The federal citation for minimal harm affected one resident but represented systemic failures in both staff training and administrative oversight that could impact the facility's 63-person census. When nurses misunderstand the therapeutic purpose of comfort items for residents with complex needs, the entire care environment becomes compromised.

Full Inspection Report

The details above represent a summary of key findings. View the complete inspection report for Addison Heights Health and Rehabilitation Center from 2025-10-14 including all violations, facility responses, and corrective action plans.

Additional Resources

🏥 Editorial Standards & Professional Oversight

Data Source: This report is based on official federal inspection data from the Centers for Medicare & Medicaid Services (CMS).

Editorial Process: Content generated using AI (Claude) to synthesize complex regulatory data, then reviewed and verified for accuracy by our editorial team.

Professional Review: All content undergoes standards and compliance oversight by Christopher F. Nesbitt, Sr., NH EMT & BU-trained Paralegal, using professional regulatory data auditing protocols.

Medical Perspective: As emergency medical professionals, we understand how nursing home violations can escalate to health emergencies requiring ambulance transport. This analysis contextualizes regulatory findings within real-world patient safety implications.

Last verified: May 6, 2026 | Learn more about our methodology

📋 Quick Answer

ADDISON HEIGHTS HEALTH AND REHABILITATION CENTER in MAUMEE, OH was cited for violations during a health inspection on October 14, 2025.

Federal inspectors found the facility failed to immediately report the abuse allegation to state authorities.

What this means: Health inspections identify deficiencies that facilities must correct. Violations range from minor documentation issues to serious safety concerns. Review the full report below for specific details and facility response.

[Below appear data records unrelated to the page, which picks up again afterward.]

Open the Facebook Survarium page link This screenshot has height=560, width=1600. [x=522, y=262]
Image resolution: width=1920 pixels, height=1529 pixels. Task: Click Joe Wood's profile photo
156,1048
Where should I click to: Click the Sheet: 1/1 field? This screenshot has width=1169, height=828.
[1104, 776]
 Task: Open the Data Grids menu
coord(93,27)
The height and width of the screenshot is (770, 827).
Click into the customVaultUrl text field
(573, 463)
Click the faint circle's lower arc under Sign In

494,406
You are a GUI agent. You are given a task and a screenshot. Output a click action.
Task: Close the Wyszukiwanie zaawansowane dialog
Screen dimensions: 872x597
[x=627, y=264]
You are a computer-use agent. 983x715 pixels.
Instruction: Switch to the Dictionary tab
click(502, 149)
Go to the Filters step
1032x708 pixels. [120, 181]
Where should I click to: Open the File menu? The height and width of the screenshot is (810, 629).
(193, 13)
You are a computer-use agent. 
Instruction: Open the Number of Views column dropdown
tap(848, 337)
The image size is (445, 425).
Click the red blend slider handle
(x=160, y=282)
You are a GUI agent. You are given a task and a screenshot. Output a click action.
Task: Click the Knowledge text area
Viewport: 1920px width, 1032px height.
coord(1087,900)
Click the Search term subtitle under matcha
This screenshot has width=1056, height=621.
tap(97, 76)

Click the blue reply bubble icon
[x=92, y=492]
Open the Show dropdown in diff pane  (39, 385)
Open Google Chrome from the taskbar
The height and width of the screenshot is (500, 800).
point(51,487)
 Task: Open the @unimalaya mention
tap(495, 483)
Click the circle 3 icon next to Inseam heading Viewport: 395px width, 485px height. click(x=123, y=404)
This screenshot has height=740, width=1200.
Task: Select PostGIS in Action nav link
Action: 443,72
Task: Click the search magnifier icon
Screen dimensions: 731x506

Frequently Asked Questions

What happened at ADDISON HEIGHTS HEALTH AND REHABILITATION CENTER?
Federal inspectors found the facility failed to immediately report the abuse allegation to state authorities.
How serious are these violations?
Violation severity varies from minor documentation issues to serious safety concerns. Review the inspection report for specific deficiency codes and scope. All violations must be corrected within required timeframes and are subject to follow-up verification inspections.
What should families do?
Families should: (1) Ask facility administration about specific corrective actions taken, (2) Request to see the follow-up inspection report verifying corrections, (3) Check if this represents a pattern by reviewing prior inspection reports, (4) Compare this facility's ratings with other nursing homes in MAUMEE, OH, (5) Report any new concerns directly to state authorities.
Where can I see the full inspection report?
The complete inspection report is available on Medicare.gov's Care Compare website (www.medicare.gov/care-compare). You can also request a copy directly from ADDISON HEIGHTS HEALTH AND REHABILITATION CENTER or from the state Department of Health. The report includes specific deficiency codes, facility responses, and correction timelines. This facility's federal provider number is 366041.
Has this facility had violations before?
To check ADDISON HEIGHTS HEALTH AND REHABILITATION CENTER's history, visit Medicare.gov's Care Compare and review their inspection history, quality ratings, and staffing levels. Look for patterns of repeated violations, especially in critical areas like abuse prevention, medication management, infection control, and resident safety.